In principio fu Londra 2012. Fu il primo obiettivo che Roger mise davanti a sé e ai suoi tifosi: quelle Olimpiadi a Wimbledon che avrebbe giocato da trentunenne, gli sembravano un sogno. Chiudere la carriera in quel modo sarebbe stato perfetto, magari con una vittoria o comunque una medaglia.
La medaglia la vinse, non fu quella che si augurava perché a portargliela via – in modo abbastanza netto – fu Andy Murray, in una finale senza storia dopo una epica e distruttiva semifinale vinta dallo svizzero contro Juan Martin Del Potro, che poi si aggiudicò il bronzo contro Novak Djokovic.
Allora capì che trentuno eran poi pochi per uno come lui; perché non giocare altri quattro anni?
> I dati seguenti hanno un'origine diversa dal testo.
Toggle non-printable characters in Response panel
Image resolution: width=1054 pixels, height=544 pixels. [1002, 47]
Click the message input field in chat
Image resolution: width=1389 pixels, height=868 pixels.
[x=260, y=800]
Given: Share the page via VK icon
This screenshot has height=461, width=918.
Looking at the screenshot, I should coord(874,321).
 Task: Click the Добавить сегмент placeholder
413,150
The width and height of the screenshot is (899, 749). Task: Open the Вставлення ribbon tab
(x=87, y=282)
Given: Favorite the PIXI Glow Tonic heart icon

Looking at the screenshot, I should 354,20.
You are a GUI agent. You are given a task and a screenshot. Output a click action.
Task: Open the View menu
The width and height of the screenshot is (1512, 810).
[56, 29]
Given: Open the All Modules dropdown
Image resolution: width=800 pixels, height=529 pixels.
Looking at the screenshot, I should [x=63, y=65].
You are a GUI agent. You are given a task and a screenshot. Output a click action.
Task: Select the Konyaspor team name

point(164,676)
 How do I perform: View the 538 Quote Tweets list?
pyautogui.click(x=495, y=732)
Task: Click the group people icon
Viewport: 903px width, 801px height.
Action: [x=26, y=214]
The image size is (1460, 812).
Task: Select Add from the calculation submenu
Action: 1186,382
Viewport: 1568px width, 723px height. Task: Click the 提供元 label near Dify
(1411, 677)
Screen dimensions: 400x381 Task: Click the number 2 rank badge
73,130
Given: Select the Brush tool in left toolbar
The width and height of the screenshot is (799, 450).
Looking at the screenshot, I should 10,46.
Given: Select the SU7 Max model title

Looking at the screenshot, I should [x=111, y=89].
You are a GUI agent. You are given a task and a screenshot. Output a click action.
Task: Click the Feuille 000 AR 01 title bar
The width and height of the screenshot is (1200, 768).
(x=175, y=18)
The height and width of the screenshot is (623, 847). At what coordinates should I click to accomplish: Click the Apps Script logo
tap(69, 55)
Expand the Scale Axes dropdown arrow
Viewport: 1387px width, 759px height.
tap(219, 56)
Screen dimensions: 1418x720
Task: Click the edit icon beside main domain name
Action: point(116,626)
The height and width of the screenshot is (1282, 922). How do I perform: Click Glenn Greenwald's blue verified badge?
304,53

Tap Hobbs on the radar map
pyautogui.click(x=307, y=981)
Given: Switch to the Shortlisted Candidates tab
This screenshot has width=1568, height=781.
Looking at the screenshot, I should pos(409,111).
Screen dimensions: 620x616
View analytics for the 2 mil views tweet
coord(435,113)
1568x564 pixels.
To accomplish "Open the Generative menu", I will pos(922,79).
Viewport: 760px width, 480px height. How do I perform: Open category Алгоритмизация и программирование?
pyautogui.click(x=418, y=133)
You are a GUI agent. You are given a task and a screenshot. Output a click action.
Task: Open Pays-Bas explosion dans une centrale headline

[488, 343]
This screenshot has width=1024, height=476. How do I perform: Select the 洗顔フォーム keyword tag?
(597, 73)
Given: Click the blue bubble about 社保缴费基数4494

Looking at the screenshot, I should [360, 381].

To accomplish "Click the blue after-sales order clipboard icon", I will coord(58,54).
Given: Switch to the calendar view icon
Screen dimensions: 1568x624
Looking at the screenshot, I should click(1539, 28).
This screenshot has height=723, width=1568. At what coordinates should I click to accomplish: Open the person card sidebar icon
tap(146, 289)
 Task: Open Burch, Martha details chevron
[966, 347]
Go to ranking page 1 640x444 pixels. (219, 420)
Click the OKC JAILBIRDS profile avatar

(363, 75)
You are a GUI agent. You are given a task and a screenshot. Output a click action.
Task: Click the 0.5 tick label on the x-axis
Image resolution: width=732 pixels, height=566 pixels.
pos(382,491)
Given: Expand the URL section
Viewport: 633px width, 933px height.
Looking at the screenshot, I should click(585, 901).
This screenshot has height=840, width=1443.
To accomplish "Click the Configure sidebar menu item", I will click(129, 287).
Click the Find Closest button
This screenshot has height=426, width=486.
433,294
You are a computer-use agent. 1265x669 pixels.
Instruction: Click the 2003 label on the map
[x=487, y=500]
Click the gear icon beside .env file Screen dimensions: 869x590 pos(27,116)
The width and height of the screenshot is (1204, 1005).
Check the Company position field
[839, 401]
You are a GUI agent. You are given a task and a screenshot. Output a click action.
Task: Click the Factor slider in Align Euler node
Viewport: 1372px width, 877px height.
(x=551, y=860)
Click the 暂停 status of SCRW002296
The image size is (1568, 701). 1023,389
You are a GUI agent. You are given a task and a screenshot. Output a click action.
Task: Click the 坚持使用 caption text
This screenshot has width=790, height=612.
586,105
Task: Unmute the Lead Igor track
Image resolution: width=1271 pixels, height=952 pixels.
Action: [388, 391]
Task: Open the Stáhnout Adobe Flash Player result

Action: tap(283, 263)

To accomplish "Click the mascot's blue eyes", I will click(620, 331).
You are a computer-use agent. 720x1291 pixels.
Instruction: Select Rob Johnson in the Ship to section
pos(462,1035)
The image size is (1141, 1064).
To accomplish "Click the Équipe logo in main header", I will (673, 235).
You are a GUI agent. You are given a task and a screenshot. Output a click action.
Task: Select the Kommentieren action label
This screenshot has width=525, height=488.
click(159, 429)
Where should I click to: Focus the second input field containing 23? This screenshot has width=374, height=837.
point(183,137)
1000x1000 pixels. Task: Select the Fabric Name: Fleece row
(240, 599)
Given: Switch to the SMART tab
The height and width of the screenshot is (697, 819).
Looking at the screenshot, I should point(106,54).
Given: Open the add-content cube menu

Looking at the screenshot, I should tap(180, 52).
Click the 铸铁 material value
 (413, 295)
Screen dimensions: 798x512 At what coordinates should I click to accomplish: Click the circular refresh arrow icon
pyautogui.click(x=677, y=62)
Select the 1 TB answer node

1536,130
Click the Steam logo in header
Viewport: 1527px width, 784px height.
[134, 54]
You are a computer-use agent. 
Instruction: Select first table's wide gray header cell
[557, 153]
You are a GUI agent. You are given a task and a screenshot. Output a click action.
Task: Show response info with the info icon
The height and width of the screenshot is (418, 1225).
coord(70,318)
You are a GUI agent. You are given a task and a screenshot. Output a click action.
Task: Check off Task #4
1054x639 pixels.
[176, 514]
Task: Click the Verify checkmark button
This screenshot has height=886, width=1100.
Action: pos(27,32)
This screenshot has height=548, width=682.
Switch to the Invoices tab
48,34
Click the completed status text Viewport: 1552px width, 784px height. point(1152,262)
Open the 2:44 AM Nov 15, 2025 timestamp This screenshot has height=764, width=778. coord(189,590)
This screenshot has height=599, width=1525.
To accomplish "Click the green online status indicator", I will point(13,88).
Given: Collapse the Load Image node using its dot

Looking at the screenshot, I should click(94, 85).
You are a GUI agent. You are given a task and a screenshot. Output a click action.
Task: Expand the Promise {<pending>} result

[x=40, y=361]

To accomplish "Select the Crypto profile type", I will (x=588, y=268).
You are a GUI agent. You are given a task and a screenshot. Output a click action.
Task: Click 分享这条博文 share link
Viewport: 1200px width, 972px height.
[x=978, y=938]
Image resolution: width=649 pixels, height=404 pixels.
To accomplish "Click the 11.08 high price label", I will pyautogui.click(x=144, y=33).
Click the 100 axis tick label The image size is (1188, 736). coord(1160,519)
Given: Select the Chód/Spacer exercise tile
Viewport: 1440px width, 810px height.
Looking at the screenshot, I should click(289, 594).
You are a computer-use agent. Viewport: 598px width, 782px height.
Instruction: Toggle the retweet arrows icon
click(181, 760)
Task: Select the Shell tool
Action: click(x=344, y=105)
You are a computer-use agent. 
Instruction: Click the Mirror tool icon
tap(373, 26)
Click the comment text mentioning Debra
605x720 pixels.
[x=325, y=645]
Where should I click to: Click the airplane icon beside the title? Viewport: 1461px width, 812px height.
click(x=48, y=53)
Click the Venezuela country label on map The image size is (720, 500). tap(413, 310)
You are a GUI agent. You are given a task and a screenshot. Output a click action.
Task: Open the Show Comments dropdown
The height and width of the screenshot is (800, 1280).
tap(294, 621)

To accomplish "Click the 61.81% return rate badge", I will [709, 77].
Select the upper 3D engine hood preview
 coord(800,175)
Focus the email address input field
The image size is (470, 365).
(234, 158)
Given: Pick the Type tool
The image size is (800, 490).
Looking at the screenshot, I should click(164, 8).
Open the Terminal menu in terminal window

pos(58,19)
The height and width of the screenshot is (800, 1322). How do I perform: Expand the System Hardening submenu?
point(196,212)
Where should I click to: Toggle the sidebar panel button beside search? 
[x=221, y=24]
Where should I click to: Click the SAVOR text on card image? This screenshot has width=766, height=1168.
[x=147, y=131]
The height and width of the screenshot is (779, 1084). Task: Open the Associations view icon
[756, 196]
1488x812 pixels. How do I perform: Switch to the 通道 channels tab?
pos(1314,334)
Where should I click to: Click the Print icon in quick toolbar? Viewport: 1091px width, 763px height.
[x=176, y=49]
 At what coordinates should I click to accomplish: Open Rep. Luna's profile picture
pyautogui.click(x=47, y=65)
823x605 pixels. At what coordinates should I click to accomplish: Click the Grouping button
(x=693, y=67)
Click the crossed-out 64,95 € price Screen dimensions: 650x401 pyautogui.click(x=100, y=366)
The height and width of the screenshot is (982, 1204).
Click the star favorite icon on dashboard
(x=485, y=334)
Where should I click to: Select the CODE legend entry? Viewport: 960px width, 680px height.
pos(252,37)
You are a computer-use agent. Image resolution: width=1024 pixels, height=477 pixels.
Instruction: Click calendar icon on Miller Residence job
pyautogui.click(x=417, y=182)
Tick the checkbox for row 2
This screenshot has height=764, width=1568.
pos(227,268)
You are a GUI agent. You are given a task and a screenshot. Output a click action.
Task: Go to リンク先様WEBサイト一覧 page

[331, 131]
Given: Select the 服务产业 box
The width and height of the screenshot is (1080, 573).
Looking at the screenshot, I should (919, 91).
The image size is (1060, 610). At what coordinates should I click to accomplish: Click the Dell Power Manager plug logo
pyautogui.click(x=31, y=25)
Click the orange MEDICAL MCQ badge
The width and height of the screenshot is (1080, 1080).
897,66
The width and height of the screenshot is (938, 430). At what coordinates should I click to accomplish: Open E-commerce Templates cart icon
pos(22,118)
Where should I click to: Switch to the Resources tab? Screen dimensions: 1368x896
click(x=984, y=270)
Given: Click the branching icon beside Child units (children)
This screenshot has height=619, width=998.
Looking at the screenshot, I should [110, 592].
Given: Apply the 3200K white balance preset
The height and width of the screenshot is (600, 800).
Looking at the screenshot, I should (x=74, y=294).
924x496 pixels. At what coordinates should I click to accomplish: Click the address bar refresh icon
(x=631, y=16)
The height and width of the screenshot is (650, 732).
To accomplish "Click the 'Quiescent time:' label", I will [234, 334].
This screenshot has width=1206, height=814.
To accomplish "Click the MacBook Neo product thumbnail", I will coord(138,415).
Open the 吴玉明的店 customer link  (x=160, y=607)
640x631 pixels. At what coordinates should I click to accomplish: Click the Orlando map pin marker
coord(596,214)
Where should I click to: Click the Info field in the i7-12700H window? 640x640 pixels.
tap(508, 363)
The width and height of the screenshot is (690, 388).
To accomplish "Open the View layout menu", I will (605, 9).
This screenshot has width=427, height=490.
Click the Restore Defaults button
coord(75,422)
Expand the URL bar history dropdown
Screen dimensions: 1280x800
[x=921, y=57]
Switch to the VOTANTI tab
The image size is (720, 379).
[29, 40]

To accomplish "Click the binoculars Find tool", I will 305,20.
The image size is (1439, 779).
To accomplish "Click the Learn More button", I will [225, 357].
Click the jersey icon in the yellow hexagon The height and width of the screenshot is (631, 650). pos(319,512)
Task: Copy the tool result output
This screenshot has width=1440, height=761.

Rio 2016, il Brasile, il Sudamerica amato e visto poco, un’altra chimera. Quattro anni ottimi, nessuno Slam. Poi l’infortunio, poi la rinuncia a quell’obiettivo bramato, cercato, posto come traguardo forse ultimo; la delusione, la paura di non ricominciare più.
Gennaio e le sue sorprese: il 2017 dona a Federer quel che cinque anni di competitività non gli avevano donato, uno Slam. Il diciottesimo. Rimasto a lungo nella buca numero 17, conscio delle difficoltà e delle possibili sorprese, durante la premiazione a Melbourne si lascia scappare: “Spero di vedervi anche l’anno prossimo. Se non fosse così, è stato meraviglioso”. C’è gelo attorno, incredulità. Molti addirittura fanno finta di non sentire. Ma come, ha appena trionfato dopo sei mesi fuori e si tira fuori così? Le celebrazioni poi continueranno tronfie e a lungo per pensare ancora a quella frase, seppellita in qualche cassetto della brutta memoria tennistica. In fondo, Federer compirà quest’anno trentasei anni e un altro infortunio, altri intoppi potrebbero decidere di chiudere forzatamente una lunghissima carriera. Lo sa lui per primo.
Intanto porta il suo “Norman” (il trofeo degli Australian Open, o meglio la sua replica, ndr) ovunque, perfino sulle montagne svizzere. “Abbiamo una relazione stabile adesso”, scherza Roger. “Mangiamo insieme, a volte dormiamo insieme, viene con me a fare qualche giretto”. Non ci sono ricordi di Federer così attaccato a un trofeo, neanche quello dell’agognato Roland Garros; questo significa troppo di più, dopo tutto quello che è successo.
“La gioia è stata così tanta che ogni tanto mi metto a riguardare la reazione del mio team, tutti che saltano… vorrei rivivere tutto”. Sebbene ci sia qualcosa che ancora lo infastidisce, come quel problema muscolare all’inguine con cui ha giocato metà delle partite a Melbourne: “Non ho ancora recuperato del tutto, in allenamento non posso spingere al 100%, devo stare attento”, dice lo svizzero in un’intervista al New York Times. I malanni di chi per riprendersi ha bisogno di più tempo, un problema degli ultra-trentenni, anche quelli marziani.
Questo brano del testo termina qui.